Following this logic, and hoping to further reduce the number of gametocyte carriers (given the limitation of ACTs against mature forms), a few countries have opted to add primaquine to their treatment regimens. A single dose of primaquine is inexpensive and effective against all stages of gametocytes. While the logic appears sound, we unfortunately have little data regarding the safety and efficacy of doing so. Thus, a research agenda for the primaquine problem was clearly endorsed in the article:
The key operational question now is whether primaquine should be added to artemisinin combination treatments for the treatment of falciparum malaria to reduce further the transmissibility of the treated infection
My interest with primaquine and ACTs began in 2005 when I visited Guyana where single-dose primaquine was included with the artemether-lumefantrine combination. The colorful malaria control director Mr. Indal Rambajan told me WHO officials (it was unclear whether he was referring to country, regional, or headquarters staff) were at the time unhappy with his decision. I’ve since discussed the need for research on the addition of primaquine to ACTs with other malaria workers and am glad to see it mentioned in print, albeit briefly. The article could have benefited from a more in depth discussion on the challenges in determining how to answer the aforementioned question.

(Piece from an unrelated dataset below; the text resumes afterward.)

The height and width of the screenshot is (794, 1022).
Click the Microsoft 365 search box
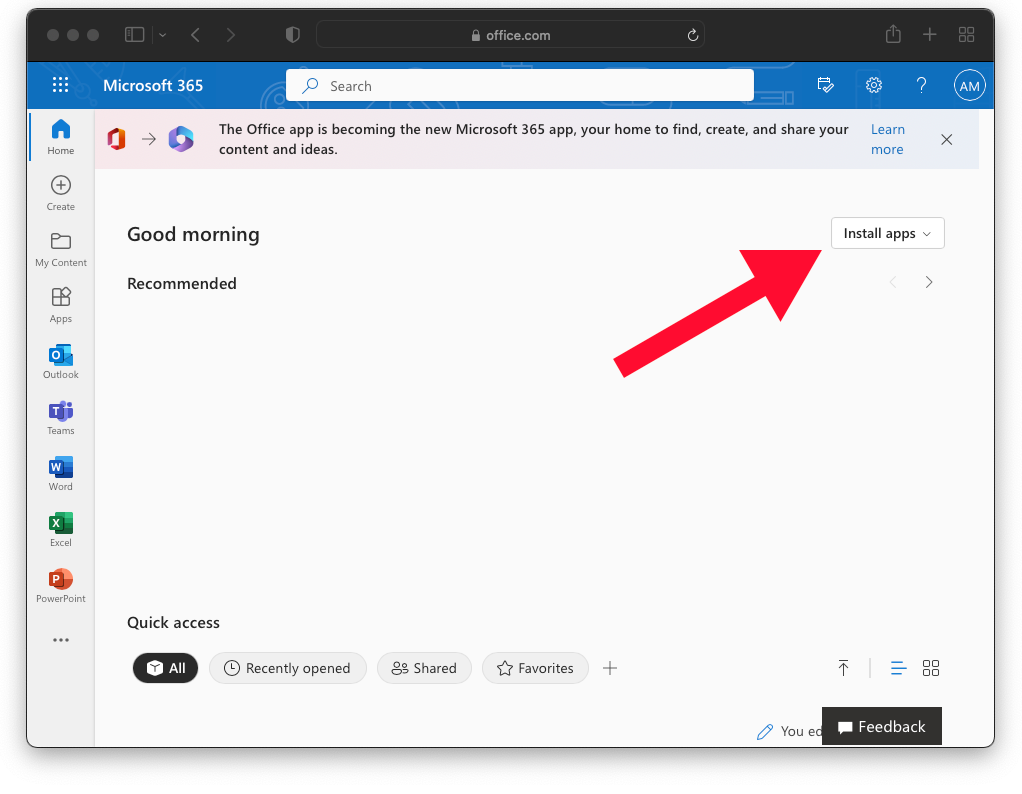tap(520, 86)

Measuring the efficacy of primaquine will not be simple because the end-point to determine needs to be malaria incidence. Several clinical trials have compared ACT alone versus ACT plus primaquine in reducing gametocytemia in patients (El-Sayed et al., Shekelage et al., 2007 PLOS One). The data from these trials is helpful, but not conclusive because their results are clinical (whether a patient has gametocytes or not) rather than population-level impact (whether malaria transmission has decreased). The two concepts are related, but not equal and the public health end-point is much harder to determine. Ideally, I think you would conduct a community intervention trial, where several villages are randomized, and measure changes in malaria incidence at baseline and over-time.

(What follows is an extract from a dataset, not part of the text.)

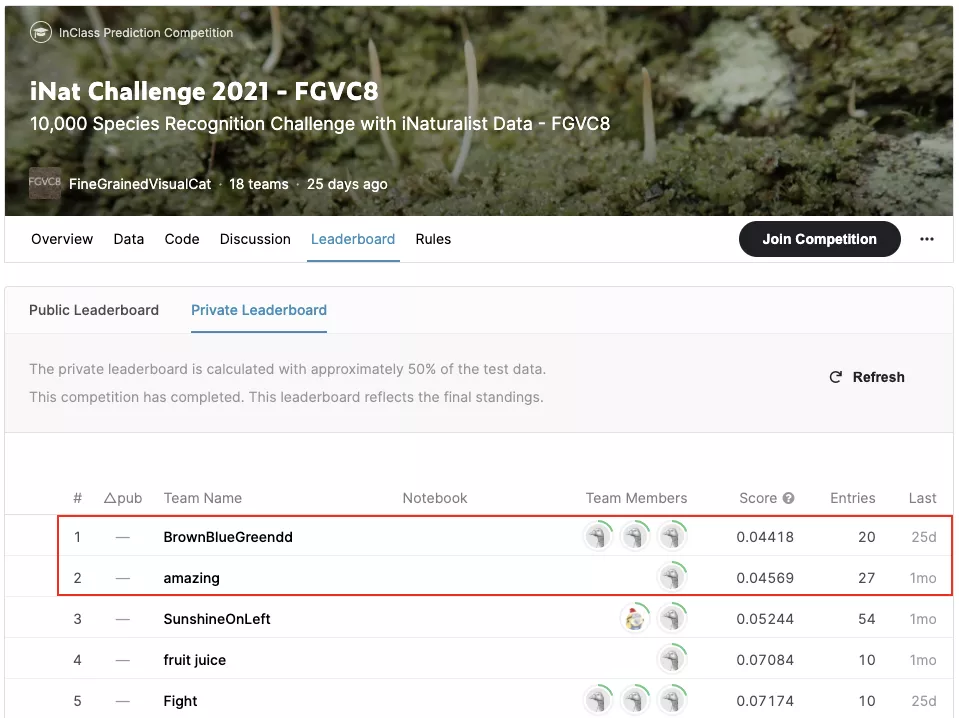Click first BrownBlueGreendd member avatar

click(x=598, y=537)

A safety risk exists because primaquine can induce hemolysis in patients with hemoglobinopathies – particularly G6PD deficiency. Testing all patients for G6PD deficiency prior to treatment is not feasible. In addition to the health risk posed to an individual patient, a high frequency of side effects or a few dramatic reactions could erode the public’s confidence in the ACT (as it will not be apparent which component of the treatment was responsible) and the control program at large. Fortunately, it appears the provision of single dose primaquine is relatively benign even in G6PD deficient individuals but we need more data.
Addressing problems such as whether the addition of primaquine to ACT is safe and effective can impact health delivery today. Such research is not easy, on the cutting edge of methodology, or well-funded and that’s too bad since we really need to know. It makes one wonder, “Why haven’t we done this? Which institutions are supposed to provide leadership in identifying and setting research priorities?” Good question.